Task objective.
Your task is to write out the full listing once more, exactly.

Entries shown.
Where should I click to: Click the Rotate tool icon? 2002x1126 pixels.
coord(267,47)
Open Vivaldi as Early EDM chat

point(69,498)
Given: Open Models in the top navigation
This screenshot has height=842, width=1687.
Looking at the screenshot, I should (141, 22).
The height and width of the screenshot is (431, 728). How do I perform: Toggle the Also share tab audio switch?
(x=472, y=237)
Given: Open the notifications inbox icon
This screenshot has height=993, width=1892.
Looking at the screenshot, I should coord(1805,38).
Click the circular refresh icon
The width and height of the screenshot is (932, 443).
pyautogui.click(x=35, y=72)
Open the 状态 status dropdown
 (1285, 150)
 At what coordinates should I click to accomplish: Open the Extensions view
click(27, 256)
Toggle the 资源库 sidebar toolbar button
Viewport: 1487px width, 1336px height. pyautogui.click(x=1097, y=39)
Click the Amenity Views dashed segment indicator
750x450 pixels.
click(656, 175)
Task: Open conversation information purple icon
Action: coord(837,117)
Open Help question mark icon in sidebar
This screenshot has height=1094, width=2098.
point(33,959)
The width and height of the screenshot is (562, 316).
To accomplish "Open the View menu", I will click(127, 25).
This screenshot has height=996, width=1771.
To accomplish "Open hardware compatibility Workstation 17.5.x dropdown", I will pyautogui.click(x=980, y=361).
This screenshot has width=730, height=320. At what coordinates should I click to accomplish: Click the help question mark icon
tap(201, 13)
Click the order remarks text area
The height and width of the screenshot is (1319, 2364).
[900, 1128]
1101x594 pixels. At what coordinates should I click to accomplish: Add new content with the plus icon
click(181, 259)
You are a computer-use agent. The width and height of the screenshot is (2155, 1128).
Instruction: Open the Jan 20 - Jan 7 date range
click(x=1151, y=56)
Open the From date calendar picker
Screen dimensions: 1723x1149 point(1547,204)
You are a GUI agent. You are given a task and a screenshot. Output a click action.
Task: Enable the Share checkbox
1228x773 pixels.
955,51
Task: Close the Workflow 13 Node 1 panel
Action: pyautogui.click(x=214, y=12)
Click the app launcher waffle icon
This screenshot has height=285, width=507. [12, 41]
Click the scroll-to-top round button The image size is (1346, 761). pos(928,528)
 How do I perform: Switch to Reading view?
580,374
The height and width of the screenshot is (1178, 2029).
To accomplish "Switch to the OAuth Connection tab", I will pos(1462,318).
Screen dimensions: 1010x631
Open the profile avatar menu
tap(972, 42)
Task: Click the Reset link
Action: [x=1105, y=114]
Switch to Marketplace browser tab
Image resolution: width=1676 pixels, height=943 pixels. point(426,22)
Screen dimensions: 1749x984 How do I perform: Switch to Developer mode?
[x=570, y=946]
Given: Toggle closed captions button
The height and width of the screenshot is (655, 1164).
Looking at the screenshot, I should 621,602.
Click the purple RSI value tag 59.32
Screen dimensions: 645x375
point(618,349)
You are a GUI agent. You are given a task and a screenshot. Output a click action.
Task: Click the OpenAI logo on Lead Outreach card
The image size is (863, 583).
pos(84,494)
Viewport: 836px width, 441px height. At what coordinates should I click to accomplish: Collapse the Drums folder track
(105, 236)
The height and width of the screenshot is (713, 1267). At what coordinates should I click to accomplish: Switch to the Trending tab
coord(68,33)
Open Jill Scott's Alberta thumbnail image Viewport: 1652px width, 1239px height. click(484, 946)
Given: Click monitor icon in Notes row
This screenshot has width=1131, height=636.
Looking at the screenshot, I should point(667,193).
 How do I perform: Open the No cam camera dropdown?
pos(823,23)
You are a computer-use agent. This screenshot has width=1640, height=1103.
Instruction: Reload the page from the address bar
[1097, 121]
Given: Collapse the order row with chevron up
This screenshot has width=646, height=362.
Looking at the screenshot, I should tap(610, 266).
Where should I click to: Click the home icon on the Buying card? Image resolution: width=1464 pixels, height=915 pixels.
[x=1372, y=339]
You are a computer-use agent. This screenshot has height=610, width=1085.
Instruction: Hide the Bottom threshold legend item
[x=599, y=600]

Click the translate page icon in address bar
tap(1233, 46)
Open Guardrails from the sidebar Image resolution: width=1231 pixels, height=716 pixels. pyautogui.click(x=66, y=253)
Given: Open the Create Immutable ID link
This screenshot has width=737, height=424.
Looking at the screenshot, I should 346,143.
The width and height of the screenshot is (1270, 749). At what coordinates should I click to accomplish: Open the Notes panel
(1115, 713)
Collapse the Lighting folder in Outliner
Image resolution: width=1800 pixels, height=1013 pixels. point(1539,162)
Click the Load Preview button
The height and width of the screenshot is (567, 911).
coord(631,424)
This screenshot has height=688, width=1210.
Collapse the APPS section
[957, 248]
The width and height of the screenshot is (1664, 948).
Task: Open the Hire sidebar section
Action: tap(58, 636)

Task output.
Where should I click to: Click the Rotate tool icon? 2002x1126 pixels.
coord(267,47)
Open Vivaldi as Early EDM chat

point(69,498)
Given: Open Models in the top navigation
This screenshot has height=842, width=1687.
Looking at the screenshot, I should (141, 22).
The height and width of the screenshot is (431, 728). How do I perform: Toggle the Also share tab audio switch?
(x=472, y=237)
Given: Open the notifications inbox icon
This screenshot has height=993, width=1892.
Looking at the screenshot, I should coord(1805,38).
Click the circular refresh icon
The width and height of the screenshot is (932, 443).
pyautogui.click(x=35, y=72)
Open the 状态 status dropdown
 (1285, 150)
 At what coordinates should I click to accomplish: Open the Extensions view
click(27, 256)
Toggle the 资源库 sidebar toolbar button
Viewport: 1487px width, 1336px height. pyautogui.click(x=1097, y=39)
Click the Amenity Views dashed segment indicator
750x450 pixels.
click(656, 175)
Task: Open conversation information purple icon
Action: coord(837,117)
Open Help question mark icon in sidebar
This screenshot has height=1094, width=2098.
point(33,959)
The width and height of the screenshot is (562, 316).
To accomplish "Open the View menu", I will click(127, 25).
This screenshot has height=996, width=1771.
To accomplish "Open hardware compatibility Workstation 17.5.x dropdown", I will pyautogui.click(x=980, y=361).
This screenshot has width=730, height=320. At what coordinates should I click to accomplish: Click the help question mark icon
tap(201, 13)
Click the order remarks text area
The height and width of the screenshot is (1319, 2364).
[900, 1128]
1101x594 pixels. At what coordinates should I click to accomplish: Add new content with the plus icon
click(181, 259)
You are a computer-use agent. The width and height of the screenshot is (2155, 1128).
Instruction: Open the Jan 20 - Jan 7 date range
click(x=1151, y=56)
Open the From date calendar picker
Screen dimensions: 1723x1149 point(1547,204)
You are a GUI agent. You are given a task and a screenshot. Output a click action.
Task: Enable the Share checkbox
1228x773 pixels.
955,51
Task: Close the Workflow 13 Node 1 panel
Action: pyautogui.click(x=214, y=12)
Click the app launcher waffle icon
This screenshot has height=285, width=507. [12, 41]
Click the scroll-to-top round button The image size is (1346, 761). pos(928,528)
 How do I perform: Switch to Reading view?
580,374
The height and width of the screenshot is (1178, 2029).
To accomplish "Switch to the OAuth Connection tab", I will pos(1462,318).
Screen dimensions: 1010x631
Open the profile avatar menu
tap(972, 42)
Task: Click the Reset link
Action: [x=1105, y=114]
Switch to Marketplace browser tab
Image resolution: width=1676 pixels, height=943 pixels. point(426,22)
Screen dimensions: 1749x984 How do I perform: Switch to Developer mode?
[x=570, y=946]
Given: Toggle closed captions button
The height and width of the screenshot is (655, 1164).
Looking at the screenshot, I should 621,602.
Click the purple RSI value tag 59.32
Screen dimensions: 645x375
point(618,349)
You are a GUI agent. You are given a task and a screenshot. Output a click action.
Task: Click the OpenAI logo on Lead Outreach card
The image size is (863, 583).
pos(84,494)
Viewport: 836px width, 441px height. At what coordinates should I click to accomplish: Collapse the Drums folder track
(105, 236)
The height and width of the screenshot is (713, 1267). At what coordinates should I click to accomplish: Switch to the Trending tab
coord(68,33)
Open Jill Scott's Alberta thumbnail image Viewport: 1652px width, 1239px height. click(484, 946)
Given: Click monitor icon in Notes row
This screenshot has width=1131, height=636.
Looking at the screenshot, I should point(667,193).
 How do I perform: Open the No cam camera dropdown?
pos(823,23)
You are a computer-use agent. This screenshot has width=1640, height=1103.
Instruction: Reload the page from the address bar
[1097, 121]
Given: Collapse the order row with chevron up
This screenshot has width=646, height=362.
Looking at the screenshot, I should tap(610, 266).
Where should I click to: Click the home icon on the Buying card? Image resolution: width=1464 pixels, height=915 pixels.
[x=1372, y=339]
You are a computer-use agent. This screenshot has height=610, width=1085.
Instruction: Hide the Bottom threshold legend item
[x=599, y=600]

Click the translate page icon in address bar
tap(1233, 46)
Open Guardrails from the sidebar Image resolution: width=1231 pixels, height=716 pixels. pyautogui.click(x=66, y=253)
Given: Open the Create Immutable ID link
This screenshot has width=737, height=424.
Looking at the screenshot, I should 346,143.
The width and height of the screenshot is (1270, 749). At what coordinates should I click to accomplish: Open the Notes panel
(1115, 713)
Collapse the Lighting folder in Outliner
Image resolution: width=1800 pixels, height=1013 pixels. point(1539,162)
Click the Load Preview button
The height and width of the screenshot is (567, 911).
coord(631,424)
This screenshot has height=688, width=1210.
Collapse the APPS section
[957, 248]
The width and height of the screenshot is (1664, 948).
Task: Open the Hire sidebar section
Action: tap(58, 636)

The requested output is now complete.